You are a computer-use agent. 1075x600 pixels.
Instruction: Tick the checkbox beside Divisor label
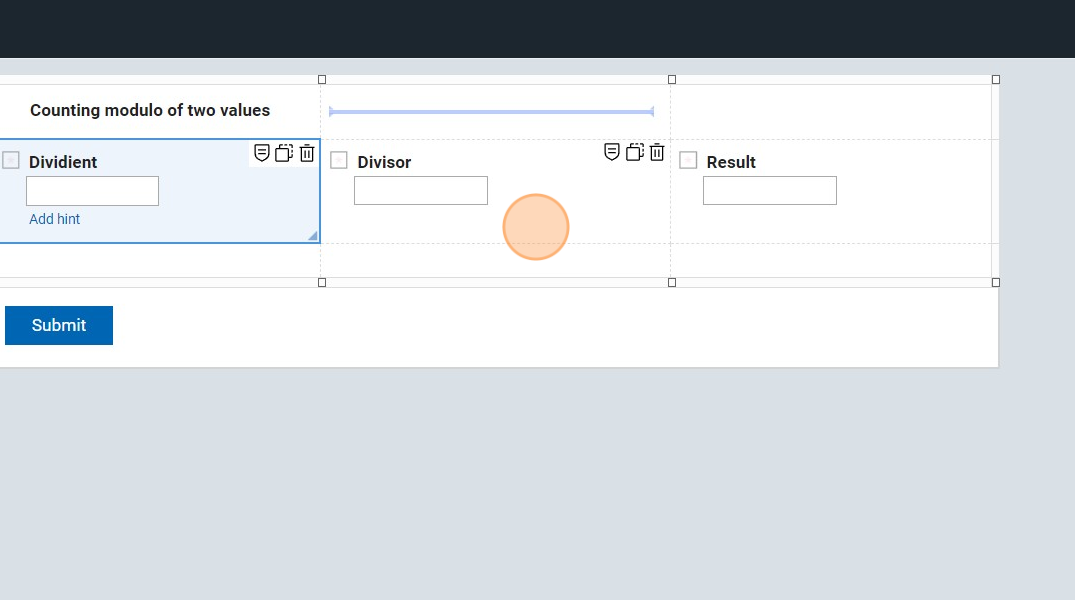coord(339,160)
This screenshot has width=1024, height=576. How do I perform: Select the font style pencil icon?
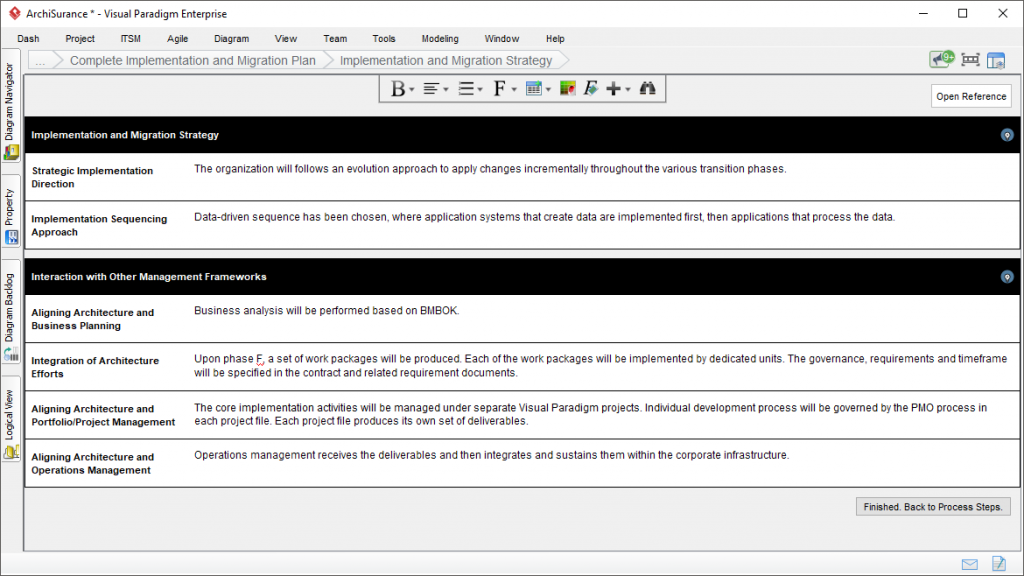point(590,88)
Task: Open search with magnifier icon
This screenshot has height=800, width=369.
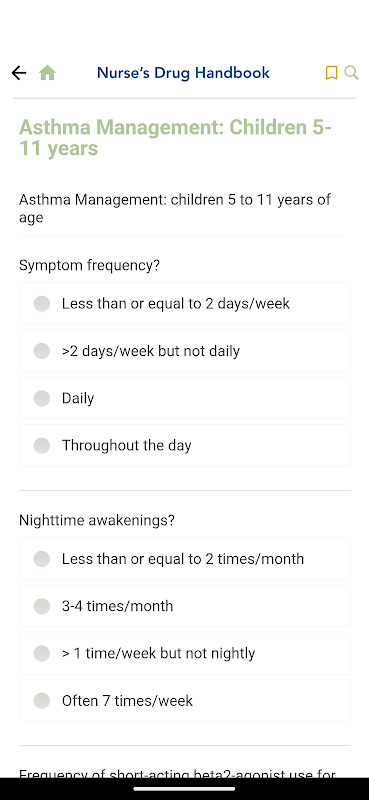Action: pos(351,72)
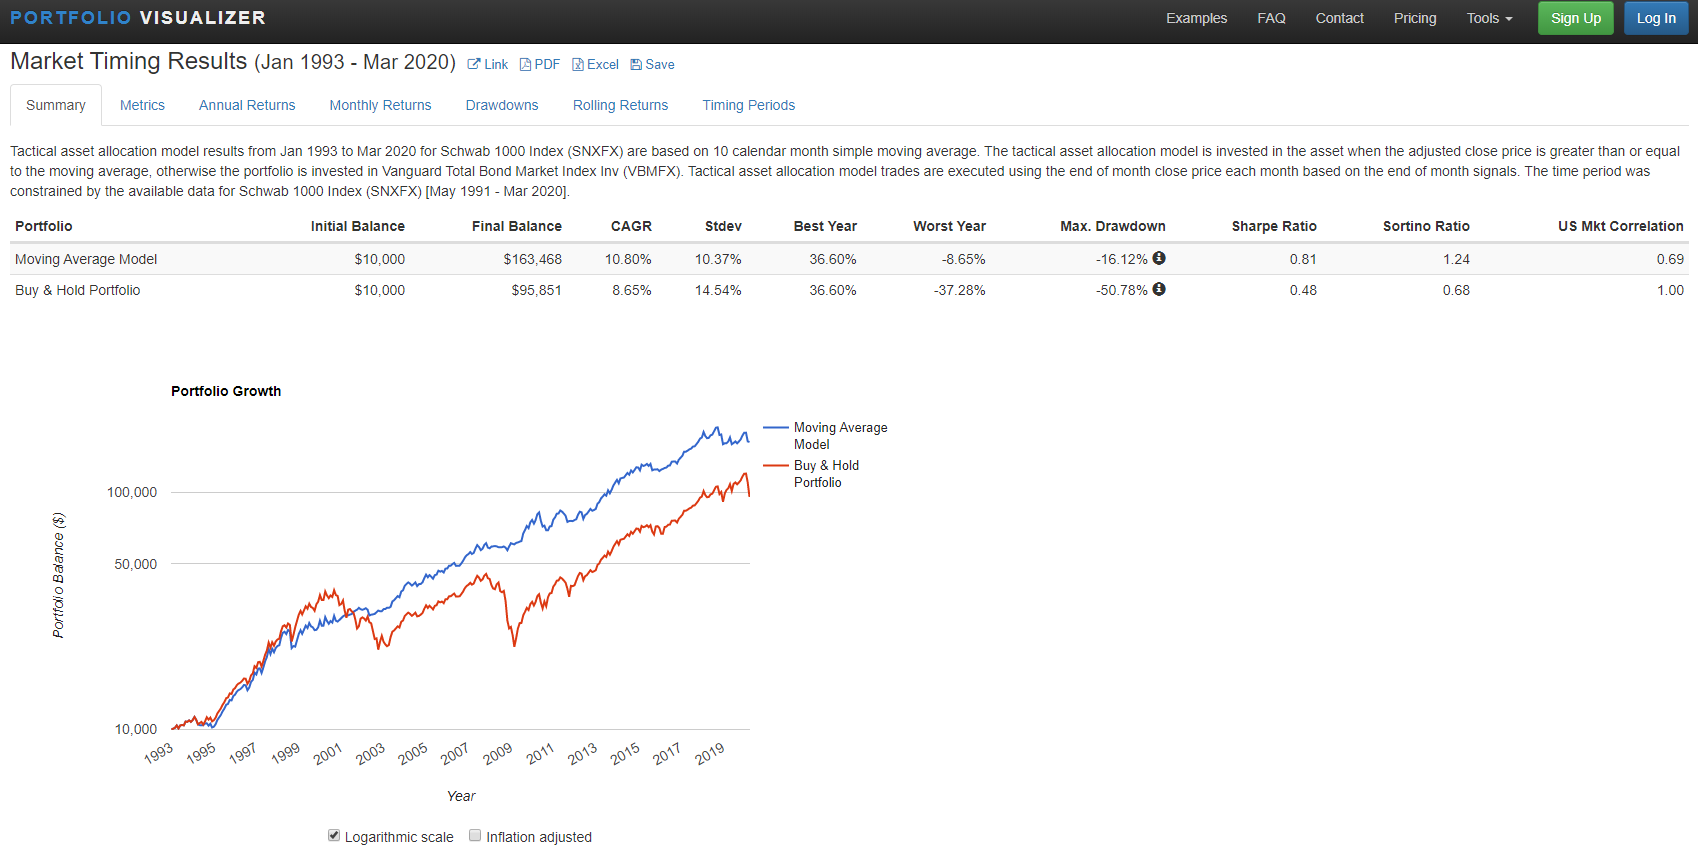Select the Drawdowns tab

[502, 105]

_ACTIVITY_.
Retype the entries word for word. Omit any images.

_WRITTEN RESPONSE_.
You are a computer-use agent. 1075x600 pixels.
Instruction: Tick the checkbox beside Divisor label
coord(339,160)
This screenshot has width=1024, height=576. How do I perform: Select the font style pencil icon?
point(590,88)
Task: Open search with magnifier icon
This screenshot has height=800, width=369.
Action: pos(351,72)
Select the Drawdowns tab

[502, 105]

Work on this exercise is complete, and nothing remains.